In-house counsel should have an inventory of the tools their teams are using: lawyer
The ongoing COVID-19 pandemic has permanently changed the landscape in which we work, and technology is advancing more rapidly than ever before, so many organizations are scrambling to handle the volume of data being generated.
Beyond eDiscovery has seen a 35 per cent increase in business since last year, indicating a growing need for discovery in organizations.
“The fact that we’re using so much more technology because of remote work means there is so much more data to analyze,” says Kelly Friedman, senior counsel and national leader of Beyond eDiscovery at Borden Ladner Gervais LLP. Another factor contributing to the increased need for eDiscovery may be data transformation, which occurs when data scientists collect data and put it into a format that can be viewed and analyzed along with other documents, and thus used more effectively.
The market for eDiscovery has changed tremendously during the pandemic, as document review and forensic data collection are now being conducted remotely – and that is unlikely to change, according to Friedman.
“Before the pandemic, we had a lot more boots-on-the-ground forensic data collection. It’s so much simpler and less intrusive for the client to be able to just spend an hour on a video call and allow the forensic provider to do all the collection that way,” says Friedman. Similarly, eDiscovery practitioners are highly unlikely to return to the pre-pandemic style of document review which involved multiple people working together in a board room.
In-house counsel should be mindful of the limitations of the systems they have in place for eDiscovery, particularly because businesses are using so many different tools to communicate, Friedman says.

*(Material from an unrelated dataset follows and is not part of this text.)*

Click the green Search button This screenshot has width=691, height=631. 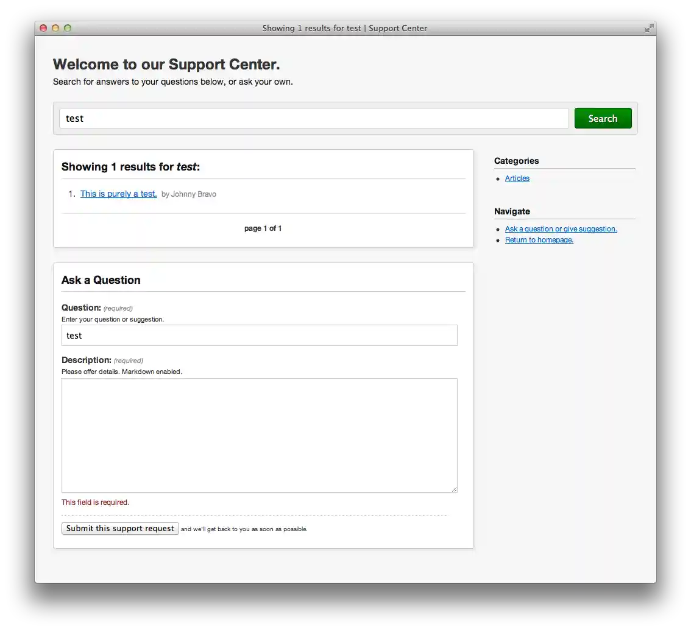click(x=603, y=118)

“It’s really important in-house counsel have an inventory of the tools that their teams are using, and develop an understanding of what’s going to be needed with respect to each of those tools,” she says. While you may be able to augment your subscription to one platform to access a system for downloading documents, that may not be the case for another platform. In this event, you may need to rely on a forensic vendor to transform the data, Friedman says.
Data mapping has been important to in-house counsel for a long time, to keep tabs on data, contracts and billing, but in light of the rapid development of new systems with varying formats of data, it is now the collecting and transforming of data that requires more attention, Friedman says.
Artificial intelligence used in review platforms continues to evolve to make eDiscovery more efficient. Conceptual searching now allows users to search for concepts instead of words which has greatly improved efficiency, in Friedman’s view. Other efficiency drivers in eDiscovery technology include Continuous Active Learning which allows the computer to predict and push forward the most relevant documents, which shortens the time for review.
“That technology has been around for years, but it has really been improving and is so much more efficient and reliable than it ever was,” says Friedman.
Despite rapid advances in AI, the need for human expertise to review and analyze documents is not going to wane any time soon, in Friedman’s view.
“I think we’re going to see review technology continue to improve and be enhanced, and we’re going to see the number of different types of data that we have to analyze grow exponentially, so the work will continue to grow, and the expertise will continue to be required,” she says.
Beyond eDiscovery is part of BLG Beyond – a suite of five innovative services which launched in January 2021.